=== Exercise ===
Work out how many lines below hold the string "download" and state only that figure.

=== Extracted material ===

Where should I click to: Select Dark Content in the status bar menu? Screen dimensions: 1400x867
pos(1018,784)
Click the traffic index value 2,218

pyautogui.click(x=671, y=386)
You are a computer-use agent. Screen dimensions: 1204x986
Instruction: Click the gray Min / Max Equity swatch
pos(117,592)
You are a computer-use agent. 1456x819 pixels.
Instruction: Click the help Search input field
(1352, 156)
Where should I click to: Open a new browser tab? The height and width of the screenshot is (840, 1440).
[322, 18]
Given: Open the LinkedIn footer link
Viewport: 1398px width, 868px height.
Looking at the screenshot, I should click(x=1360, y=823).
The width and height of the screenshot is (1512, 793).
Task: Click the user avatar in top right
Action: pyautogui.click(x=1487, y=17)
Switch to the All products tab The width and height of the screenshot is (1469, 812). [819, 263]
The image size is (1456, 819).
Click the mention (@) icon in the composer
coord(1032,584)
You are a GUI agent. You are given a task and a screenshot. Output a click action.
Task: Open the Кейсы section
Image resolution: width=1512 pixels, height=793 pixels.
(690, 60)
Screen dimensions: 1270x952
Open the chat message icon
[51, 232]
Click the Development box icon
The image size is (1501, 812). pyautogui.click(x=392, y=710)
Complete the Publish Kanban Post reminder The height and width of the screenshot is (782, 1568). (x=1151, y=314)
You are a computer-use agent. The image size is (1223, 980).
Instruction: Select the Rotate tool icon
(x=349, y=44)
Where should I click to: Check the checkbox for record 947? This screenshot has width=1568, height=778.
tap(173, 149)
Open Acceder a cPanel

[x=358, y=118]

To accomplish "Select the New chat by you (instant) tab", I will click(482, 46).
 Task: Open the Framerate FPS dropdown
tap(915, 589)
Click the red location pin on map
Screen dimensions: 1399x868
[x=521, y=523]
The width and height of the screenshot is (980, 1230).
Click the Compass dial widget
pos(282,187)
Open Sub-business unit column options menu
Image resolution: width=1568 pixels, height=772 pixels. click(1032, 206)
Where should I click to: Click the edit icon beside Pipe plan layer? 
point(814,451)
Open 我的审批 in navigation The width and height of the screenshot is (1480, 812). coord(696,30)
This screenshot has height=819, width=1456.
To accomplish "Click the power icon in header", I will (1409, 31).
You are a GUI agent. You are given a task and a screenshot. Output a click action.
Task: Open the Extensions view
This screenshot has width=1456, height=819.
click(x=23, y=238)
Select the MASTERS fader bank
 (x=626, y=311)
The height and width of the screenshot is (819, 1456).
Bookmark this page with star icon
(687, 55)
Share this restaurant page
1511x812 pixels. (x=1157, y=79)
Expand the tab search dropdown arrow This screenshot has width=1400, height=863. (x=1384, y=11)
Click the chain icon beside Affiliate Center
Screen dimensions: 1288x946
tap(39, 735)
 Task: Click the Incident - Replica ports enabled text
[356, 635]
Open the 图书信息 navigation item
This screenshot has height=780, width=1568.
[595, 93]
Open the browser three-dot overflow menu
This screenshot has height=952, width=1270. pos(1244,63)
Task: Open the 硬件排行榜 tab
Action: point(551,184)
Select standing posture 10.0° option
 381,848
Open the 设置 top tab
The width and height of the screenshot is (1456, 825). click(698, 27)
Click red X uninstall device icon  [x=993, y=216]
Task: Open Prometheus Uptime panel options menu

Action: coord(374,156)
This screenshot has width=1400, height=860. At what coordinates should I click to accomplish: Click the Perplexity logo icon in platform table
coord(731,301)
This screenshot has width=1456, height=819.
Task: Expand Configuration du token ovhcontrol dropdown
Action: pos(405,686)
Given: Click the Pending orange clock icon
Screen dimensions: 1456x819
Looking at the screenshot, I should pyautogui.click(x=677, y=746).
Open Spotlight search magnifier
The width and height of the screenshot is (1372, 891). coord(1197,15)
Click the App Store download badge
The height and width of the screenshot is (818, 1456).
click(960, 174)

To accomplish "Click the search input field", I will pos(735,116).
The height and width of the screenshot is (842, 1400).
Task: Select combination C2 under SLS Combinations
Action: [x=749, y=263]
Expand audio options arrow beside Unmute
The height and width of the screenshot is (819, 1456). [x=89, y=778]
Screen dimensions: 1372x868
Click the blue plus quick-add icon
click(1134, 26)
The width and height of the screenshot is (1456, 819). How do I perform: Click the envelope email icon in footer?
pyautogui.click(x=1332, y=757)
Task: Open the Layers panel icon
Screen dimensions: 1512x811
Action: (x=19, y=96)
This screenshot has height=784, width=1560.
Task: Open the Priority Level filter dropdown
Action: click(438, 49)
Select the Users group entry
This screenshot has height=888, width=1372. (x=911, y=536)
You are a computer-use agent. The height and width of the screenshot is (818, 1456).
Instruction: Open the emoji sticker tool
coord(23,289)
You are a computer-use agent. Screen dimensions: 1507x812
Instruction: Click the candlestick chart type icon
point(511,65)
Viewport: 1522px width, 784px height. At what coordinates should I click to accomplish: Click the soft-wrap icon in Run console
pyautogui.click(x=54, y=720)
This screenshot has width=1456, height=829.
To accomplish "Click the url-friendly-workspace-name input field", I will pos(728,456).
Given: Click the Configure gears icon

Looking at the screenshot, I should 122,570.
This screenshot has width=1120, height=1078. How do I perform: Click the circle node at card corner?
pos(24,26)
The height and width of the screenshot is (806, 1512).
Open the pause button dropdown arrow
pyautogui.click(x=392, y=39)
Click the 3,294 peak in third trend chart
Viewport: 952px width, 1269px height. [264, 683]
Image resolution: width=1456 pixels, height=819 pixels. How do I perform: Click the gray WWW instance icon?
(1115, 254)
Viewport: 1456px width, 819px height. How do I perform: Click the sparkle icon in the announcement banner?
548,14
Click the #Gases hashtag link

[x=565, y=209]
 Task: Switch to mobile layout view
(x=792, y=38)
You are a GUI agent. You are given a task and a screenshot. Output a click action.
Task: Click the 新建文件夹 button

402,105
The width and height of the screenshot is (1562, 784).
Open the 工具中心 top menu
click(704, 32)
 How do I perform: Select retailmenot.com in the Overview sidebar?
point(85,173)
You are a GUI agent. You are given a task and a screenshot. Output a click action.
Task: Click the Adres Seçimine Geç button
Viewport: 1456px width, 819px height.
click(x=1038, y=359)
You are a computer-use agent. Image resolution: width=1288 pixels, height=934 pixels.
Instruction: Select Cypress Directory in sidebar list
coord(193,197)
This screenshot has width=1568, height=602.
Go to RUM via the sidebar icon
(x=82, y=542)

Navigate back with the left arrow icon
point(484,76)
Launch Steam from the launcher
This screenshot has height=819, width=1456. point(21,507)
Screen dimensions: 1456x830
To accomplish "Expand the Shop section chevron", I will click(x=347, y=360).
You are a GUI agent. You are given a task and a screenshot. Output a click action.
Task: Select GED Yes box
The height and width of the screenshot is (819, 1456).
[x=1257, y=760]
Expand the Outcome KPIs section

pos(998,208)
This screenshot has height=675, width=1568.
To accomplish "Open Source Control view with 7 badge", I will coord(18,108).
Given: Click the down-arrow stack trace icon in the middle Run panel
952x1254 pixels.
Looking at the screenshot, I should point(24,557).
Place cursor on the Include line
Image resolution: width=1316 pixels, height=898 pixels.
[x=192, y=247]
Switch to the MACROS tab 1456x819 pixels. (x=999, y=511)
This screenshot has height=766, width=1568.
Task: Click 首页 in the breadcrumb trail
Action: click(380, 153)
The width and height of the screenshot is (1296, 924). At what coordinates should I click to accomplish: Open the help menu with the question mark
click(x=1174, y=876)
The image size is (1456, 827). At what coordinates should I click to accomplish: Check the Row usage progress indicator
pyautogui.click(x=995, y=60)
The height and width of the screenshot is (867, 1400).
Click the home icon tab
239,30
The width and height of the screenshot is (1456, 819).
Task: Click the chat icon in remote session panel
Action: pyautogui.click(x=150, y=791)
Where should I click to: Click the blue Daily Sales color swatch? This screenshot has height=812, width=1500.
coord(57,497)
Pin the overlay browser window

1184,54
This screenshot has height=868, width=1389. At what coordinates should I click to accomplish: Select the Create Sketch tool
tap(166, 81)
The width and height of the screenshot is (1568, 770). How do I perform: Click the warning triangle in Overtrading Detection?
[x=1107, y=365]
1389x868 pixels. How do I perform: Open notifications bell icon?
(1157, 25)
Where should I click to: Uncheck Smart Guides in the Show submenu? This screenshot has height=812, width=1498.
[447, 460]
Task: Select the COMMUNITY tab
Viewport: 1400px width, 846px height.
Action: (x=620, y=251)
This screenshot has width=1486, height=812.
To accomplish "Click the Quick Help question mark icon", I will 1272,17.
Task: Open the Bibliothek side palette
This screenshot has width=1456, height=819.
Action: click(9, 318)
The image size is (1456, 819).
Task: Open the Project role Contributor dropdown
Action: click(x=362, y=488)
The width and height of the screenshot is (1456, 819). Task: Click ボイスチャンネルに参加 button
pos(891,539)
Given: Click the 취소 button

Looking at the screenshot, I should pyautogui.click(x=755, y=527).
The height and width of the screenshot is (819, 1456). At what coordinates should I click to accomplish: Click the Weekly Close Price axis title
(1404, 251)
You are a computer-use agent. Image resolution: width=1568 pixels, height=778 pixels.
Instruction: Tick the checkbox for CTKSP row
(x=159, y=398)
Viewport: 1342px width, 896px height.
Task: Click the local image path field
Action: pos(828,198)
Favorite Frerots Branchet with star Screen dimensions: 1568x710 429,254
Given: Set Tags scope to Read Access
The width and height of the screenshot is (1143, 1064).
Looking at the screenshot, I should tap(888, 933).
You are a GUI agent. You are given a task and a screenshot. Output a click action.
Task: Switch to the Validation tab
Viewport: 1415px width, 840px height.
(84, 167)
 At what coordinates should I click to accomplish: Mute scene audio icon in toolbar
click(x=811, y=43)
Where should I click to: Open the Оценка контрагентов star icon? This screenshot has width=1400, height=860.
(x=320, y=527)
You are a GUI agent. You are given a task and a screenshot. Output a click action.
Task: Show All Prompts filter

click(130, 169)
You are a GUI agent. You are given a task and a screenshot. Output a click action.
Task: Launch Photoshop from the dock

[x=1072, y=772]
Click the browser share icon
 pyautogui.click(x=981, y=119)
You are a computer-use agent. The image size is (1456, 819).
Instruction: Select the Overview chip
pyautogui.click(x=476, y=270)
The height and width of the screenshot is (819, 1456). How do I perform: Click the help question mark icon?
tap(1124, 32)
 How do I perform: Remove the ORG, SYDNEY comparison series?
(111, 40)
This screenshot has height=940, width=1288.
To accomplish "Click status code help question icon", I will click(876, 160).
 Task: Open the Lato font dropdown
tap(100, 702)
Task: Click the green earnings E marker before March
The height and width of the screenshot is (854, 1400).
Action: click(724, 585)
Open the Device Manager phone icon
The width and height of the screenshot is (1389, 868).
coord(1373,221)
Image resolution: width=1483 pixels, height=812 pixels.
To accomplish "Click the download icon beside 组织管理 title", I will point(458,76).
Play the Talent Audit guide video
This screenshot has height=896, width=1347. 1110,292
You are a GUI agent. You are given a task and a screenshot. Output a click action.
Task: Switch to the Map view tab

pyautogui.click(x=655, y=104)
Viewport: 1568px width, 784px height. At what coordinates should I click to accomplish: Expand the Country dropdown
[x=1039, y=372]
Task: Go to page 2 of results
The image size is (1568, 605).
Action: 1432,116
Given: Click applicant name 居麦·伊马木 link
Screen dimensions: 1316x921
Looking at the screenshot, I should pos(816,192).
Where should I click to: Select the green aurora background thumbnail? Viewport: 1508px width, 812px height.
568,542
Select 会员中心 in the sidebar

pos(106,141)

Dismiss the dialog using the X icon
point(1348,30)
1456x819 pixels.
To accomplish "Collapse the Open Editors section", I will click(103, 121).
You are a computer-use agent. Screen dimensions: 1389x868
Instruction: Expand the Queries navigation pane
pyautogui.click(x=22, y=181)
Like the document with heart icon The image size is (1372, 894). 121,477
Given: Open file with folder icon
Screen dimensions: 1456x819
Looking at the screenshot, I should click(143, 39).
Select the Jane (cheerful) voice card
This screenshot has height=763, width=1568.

=== Output for this task ===
2